# New Tunnel on the CLLCo RR



## chuck n (Jan 2, 2008)

Mother nature made me a new tunnel with the latest winter weather. A combination of freezing rain and snow dropped the branches down over the mainline of the CLEAR LAKE LUMBER Co's track. In years past the branches came down on the track. They grew a lot last summer.


Most railroads daylight their tunnels, here I got one with out even trying.










Chuck


----------



## fyrekop (Sep 20, 2011)

Chuck

Nice tunnel. Sucky weather


----------



## chuck n (Jan 2, 2008)

Thanks Alan, we normally get 15-20 inches of the white stuff. The past two years have totaled about two inches each year. That was spread out over several falls. The battery in my rotary plow has died. Should I replace it or take it out to Arizona as a static display, like so many old steamers? Chuck


----------



## Randy Stone (Jan 2, 2008)

Brrrrrrrrrrrrrrrrrr


----------



## chuck n (Jan 2, 2008)

Randy, the cold is early this year. We haven't gotten up to 40 degrees this week. I have been running though. Chuck


----------



## Stan Cedarleaf (Jan 2, 2008)

Chuck... At least you'll be able to see the rabbits and other critters that might want to hide (live) in there.... 

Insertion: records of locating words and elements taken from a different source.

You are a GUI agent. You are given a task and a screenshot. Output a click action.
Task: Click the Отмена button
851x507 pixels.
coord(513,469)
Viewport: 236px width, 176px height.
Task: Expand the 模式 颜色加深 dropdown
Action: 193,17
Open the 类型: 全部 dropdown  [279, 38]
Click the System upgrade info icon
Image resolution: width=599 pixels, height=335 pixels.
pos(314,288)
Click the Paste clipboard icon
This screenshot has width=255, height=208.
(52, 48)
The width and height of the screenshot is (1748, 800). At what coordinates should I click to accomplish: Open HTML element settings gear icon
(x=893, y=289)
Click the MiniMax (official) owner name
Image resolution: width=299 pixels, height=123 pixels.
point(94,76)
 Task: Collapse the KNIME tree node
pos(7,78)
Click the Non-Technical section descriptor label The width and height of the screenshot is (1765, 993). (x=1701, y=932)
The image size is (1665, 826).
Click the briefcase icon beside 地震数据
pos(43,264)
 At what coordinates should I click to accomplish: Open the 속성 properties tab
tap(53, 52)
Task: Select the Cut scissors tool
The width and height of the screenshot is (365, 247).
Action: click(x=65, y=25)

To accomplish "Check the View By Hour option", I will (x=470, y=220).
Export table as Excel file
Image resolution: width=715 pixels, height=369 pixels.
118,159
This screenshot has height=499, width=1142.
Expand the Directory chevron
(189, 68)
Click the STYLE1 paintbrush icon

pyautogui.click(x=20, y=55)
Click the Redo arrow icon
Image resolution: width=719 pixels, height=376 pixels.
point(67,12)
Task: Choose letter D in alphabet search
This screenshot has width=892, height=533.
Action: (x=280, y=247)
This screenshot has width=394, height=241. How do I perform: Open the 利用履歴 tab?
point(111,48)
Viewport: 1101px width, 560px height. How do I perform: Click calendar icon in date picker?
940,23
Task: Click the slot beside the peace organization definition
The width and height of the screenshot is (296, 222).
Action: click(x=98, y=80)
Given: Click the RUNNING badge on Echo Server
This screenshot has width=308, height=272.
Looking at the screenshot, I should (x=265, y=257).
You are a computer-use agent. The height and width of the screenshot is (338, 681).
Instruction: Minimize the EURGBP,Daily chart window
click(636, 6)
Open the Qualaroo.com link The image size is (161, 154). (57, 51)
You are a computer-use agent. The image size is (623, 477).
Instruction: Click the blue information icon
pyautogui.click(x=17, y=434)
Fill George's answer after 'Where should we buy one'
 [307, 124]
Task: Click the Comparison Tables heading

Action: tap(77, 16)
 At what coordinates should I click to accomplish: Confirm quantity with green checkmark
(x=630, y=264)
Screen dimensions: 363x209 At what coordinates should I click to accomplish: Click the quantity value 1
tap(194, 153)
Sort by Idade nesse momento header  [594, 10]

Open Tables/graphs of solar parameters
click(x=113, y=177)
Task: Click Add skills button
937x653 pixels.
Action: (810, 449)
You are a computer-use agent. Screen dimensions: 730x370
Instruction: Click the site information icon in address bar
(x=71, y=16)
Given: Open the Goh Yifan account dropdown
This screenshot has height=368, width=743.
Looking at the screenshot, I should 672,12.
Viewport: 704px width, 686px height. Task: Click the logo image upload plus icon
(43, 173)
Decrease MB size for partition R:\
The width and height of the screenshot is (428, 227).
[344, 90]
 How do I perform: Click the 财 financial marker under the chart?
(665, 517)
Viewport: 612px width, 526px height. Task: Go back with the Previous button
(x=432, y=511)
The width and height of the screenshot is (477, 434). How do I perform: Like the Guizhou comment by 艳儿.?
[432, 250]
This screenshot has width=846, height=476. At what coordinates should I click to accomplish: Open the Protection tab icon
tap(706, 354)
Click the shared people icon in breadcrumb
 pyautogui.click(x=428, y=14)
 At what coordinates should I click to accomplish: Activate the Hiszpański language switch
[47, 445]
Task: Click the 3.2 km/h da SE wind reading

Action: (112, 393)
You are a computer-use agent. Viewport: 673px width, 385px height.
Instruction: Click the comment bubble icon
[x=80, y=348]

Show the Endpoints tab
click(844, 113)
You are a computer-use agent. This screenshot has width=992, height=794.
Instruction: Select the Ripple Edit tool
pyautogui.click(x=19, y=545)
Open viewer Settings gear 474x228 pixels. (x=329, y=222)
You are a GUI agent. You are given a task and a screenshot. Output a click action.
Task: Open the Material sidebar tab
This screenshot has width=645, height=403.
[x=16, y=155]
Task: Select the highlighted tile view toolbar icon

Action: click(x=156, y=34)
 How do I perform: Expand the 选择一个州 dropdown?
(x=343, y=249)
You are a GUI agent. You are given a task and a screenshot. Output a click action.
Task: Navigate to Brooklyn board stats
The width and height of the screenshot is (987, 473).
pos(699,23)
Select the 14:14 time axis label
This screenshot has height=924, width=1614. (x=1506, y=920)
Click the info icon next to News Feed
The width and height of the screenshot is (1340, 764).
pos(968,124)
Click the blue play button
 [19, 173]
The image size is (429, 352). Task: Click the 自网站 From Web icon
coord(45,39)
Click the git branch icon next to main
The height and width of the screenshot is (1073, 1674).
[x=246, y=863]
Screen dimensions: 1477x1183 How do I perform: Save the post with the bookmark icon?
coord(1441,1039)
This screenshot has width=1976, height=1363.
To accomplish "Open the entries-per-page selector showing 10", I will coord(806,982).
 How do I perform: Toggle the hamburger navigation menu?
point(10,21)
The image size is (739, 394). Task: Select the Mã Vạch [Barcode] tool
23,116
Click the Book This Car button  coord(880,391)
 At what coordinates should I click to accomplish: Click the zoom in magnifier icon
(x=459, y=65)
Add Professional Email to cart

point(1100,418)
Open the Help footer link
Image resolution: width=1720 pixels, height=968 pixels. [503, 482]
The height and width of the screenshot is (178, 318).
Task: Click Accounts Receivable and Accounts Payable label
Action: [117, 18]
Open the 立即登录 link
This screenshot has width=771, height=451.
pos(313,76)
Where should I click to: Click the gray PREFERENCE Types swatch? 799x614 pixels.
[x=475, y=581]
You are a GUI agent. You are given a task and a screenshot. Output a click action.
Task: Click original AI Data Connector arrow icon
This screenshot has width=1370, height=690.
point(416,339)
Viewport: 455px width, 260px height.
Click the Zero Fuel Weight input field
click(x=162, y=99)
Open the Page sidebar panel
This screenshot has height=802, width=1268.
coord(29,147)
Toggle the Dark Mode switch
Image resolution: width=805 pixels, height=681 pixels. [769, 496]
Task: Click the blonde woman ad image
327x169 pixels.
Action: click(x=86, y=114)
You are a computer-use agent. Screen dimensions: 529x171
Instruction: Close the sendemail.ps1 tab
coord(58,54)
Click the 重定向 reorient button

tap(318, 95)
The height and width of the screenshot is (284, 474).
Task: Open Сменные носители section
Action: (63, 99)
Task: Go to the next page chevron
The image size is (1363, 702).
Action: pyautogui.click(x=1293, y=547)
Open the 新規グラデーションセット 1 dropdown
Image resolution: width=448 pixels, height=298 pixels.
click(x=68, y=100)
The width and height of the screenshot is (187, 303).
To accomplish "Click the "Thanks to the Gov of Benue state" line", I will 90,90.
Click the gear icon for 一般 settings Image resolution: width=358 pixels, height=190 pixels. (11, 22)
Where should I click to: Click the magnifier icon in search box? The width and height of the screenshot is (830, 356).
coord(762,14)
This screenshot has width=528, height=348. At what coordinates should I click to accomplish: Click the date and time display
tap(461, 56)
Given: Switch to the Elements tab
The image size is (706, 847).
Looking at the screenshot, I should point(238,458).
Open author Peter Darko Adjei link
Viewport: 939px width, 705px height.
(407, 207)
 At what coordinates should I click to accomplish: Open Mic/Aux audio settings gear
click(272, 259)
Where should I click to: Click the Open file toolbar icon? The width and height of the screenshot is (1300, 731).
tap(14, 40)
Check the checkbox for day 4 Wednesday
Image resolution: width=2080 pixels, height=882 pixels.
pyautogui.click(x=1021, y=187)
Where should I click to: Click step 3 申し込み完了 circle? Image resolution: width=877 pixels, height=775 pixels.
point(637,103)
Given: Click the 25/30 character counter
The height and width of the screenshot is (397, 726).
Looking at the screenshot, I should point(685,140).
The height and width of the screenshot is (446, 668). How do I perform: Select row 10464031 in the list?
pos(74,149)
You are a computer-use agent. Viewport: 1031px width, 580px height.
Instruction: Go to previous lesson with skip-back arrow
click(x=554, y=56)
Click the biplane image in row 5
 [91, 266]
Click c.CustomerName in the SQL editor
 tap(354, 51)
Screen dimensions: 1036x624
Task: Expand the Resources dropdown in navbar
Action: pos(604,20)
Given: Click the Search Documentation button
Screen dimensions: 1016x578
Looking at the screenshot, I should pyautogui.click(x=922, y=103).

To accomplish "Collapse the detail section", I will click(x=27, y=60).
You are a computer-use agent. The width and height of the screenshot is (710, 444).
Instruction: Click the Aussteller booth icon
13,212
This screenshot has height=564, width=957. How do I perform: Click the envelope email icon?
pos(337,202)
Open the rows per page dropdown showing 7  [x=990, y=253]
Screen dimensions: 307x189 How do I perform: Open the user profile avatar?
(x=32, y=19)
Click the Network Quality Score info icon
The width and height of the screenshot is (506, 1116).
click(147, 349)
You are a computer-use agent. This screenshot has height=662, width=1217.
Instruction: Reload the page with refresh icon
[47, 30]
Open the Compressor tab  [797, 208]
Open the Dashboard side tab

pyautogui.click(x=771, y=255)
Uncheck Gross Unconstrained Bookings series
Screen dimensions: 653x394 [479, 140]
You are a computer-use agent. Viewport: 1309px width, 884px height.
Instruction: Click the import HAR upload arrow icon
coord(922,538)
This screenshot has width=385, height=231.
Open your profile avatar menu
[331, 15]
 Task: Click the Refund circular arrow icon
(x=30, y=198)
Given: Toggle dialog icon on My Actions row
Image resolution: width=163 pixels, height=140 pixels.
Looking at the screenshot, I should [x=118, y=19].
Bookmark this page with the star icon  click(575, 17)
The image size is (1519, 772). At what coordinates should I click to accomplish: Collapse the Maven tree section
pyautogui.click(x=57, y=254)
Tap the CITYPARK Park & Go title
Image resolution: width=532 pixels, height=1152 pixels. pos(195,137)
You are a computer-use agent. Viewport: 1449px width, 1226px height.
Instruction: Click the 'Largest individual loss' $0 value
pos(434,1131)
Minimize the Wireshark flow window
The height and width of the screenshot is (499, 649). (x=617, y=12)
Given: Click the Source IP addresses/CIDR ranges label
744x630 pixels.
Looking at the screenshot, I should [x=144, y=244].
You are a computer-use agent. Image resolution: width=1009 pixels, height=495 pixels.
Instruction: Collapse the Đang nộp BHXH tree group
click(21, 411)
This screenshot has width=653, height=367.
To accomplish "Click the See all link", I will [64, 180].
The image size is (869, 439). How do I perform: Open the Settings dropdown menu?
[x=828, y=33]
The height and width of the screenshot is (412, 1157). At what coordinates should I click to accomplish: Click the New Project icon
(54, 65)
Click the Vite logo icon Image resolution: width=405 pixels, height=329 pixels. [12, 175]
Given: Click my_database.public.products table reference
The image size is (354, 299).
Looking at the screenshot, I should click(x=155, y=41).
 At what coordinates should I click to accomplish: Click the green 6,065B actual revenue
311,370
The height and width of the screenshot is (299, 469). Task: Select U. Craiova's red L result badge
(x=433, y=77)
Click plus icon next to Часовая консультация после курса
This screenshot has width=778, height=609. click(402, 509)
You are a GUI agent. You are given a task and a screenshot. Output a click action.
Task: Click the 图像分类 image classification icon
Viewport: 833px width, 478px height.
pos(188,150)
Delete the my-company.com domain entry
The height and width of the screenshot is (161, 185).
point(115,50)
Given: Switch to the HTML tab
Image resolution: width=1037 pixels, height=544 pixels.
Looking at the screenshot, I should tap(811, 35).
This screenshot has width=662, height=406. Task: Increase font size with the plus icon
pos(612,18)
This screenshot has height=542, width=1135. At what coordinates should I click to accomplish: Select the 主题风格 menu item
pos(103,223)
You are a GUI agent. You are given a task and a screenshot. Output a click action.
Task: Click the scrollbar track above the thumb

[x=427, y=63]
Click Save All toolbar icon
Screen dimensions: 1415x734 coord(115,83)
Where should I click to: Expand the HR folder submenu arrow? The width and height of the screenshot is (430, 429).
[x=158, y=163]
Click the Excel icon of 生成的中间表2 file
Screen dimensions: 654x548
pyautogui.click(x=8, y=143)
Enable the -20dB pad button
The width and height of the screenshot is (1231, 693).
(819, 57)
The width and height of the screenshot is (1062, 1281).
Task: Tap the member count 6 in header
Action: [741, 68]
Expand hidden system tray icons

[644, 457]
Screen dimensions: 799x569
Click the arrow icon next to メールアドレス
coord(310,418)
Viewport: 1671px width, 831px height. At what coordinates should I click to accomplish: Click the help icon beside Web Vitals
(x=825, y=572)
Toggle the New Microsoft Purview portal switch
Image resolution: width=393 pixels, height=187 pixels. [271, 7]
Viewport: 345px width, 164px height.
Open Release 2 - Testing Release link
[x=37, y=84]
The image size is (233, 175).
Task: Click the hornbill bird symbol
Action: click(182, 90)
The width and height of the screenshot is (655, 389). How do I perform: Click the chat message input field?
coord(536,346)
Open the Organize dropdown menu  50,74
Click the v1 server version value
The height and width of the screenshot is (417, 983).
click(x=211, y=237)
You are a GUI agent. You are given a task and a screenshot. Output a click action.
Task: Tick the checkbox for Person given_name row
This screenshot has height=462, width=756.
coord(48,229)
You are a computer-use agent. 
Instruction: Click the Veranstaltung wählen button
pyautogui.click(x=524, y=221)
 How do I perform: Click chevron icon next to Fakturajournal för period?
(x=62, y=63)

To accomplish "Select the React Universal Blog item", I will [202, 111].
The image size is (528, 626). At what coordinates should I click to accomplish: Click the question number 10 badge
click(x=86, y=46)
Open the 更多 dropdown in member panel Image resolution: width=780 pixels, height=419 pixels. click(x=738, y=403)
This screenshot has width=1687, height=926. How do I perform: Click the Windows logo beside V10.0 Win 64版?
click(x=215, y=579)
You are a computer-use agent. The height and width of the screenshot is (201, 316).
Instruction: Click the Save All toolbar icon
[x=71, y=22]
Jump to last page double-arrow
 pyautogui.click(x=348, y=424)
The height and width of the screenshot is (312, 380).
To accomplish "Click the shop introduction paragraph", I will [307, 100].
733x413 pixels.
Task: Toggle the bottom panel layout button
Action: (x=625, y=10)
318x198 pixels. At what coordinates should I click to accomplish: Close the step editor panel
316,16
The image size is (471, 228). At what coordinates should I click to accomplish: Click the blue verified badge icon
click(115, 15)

I removed all tunnels from my layout for that reason.


----------



## chuck n (Jan 2, 2008)

Stan, rabbits aren't a big problem here. The foxes take care if them. I have had chipmunks setting up house in my Silverton station and the coal bin in the POLA coaling tower. Chuck


----------



## chuck n (Jan 2, 2008)

Warmer temperatures and a little rain returned the short lived tunnel back to normal.


This is what it usually looks like.










Chuck


----------